Take Scott Walker, for example. His support for using $250 million of Wisconsin taxpayers’ money to build a new stadium for the Milwaukee Bucks basketball team is a quintessential example of crony capitalism. Among those who will benefit from the taxpayers’ largesse is real-estate mogul Jon Hammes, a partner in the investment group that owns the NBA franchise; Hammes has agreed to serve as the national finance co-chairman for the Walker campaign. Walker also flip-flopped on support for the Renewable Fuel Standard and ethanol subsidies, dropping his earlier opposition in order to buy support in Iowa.
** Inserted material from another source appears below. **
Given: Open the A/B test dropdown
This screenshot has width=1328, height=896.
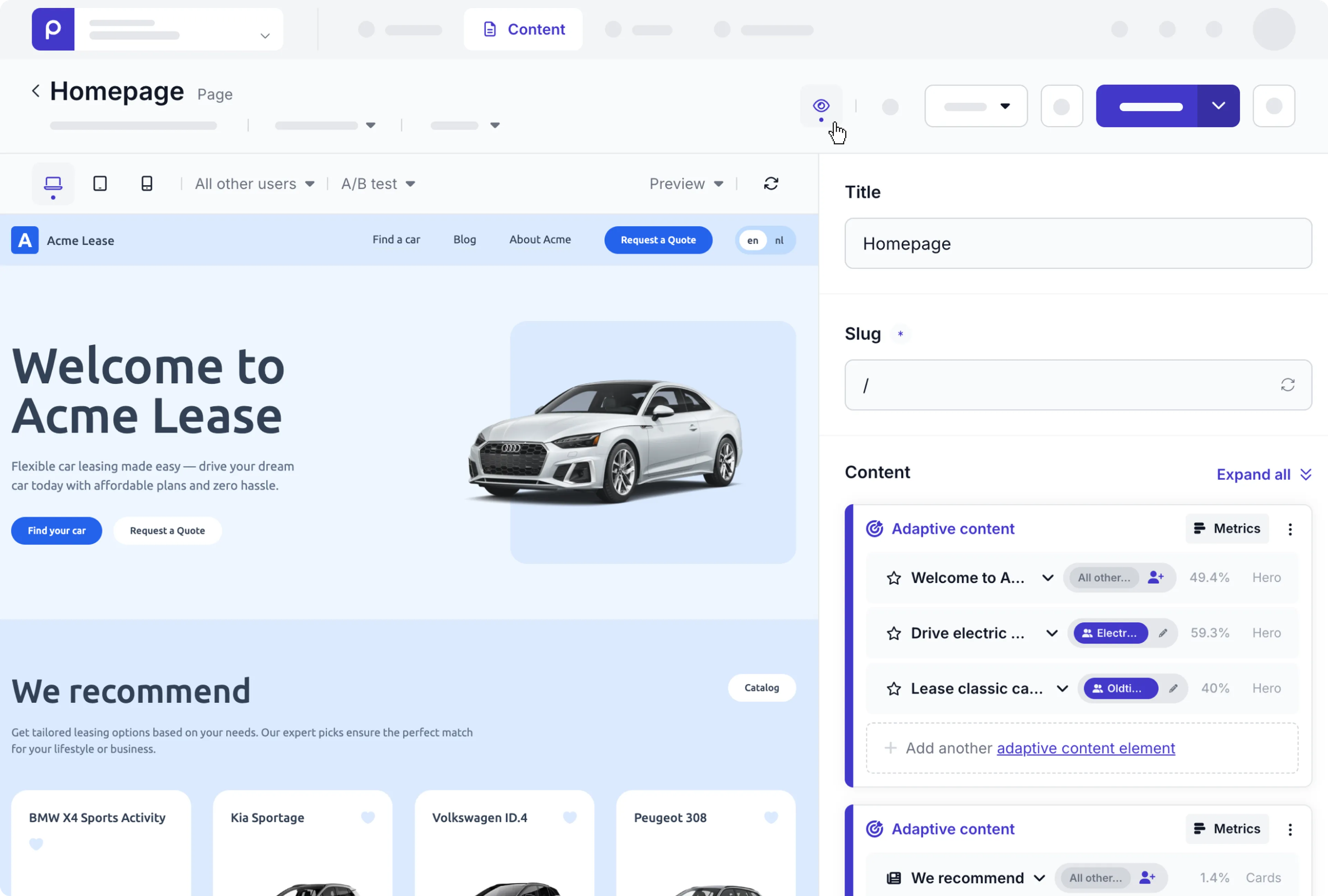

Want another example? Marco Rubio backs subsidies, loans, and import protections for the sugar industry, which cost American taxpayers millions every year and consumers even more — as much as $3.5 billion per year through higher prices. Time and again, Rubio has voted against reforming the sugar program. By coincidence, one of the senator’s earliest backers was Pepe Fanjul, one of Florida’s largest sugar barons. Rubio is another backer of the Renewable Fuel Standard and farm subsidies generally…

And, of course, Donald Trump’s entire career personifies crony capitalism. During last week’s debate he bragged about how he contributed to politicians in order to secure special favors (and not just to attend his wedding). He has fought for legislation to bar competition — e.g., to prohibit casinos in upstate New York that would have drawn business away from his Atlantic City properties. And he regularly “partners” with local governments to receive special tax deals or other subsidies for his business projects. Taxpayers have had to pony up hundreds of millions of dollars to help make Trump rich.

Trump has repeatedly relied on governments’ using their power of eminent domain to seize private property and turn it over to him for development.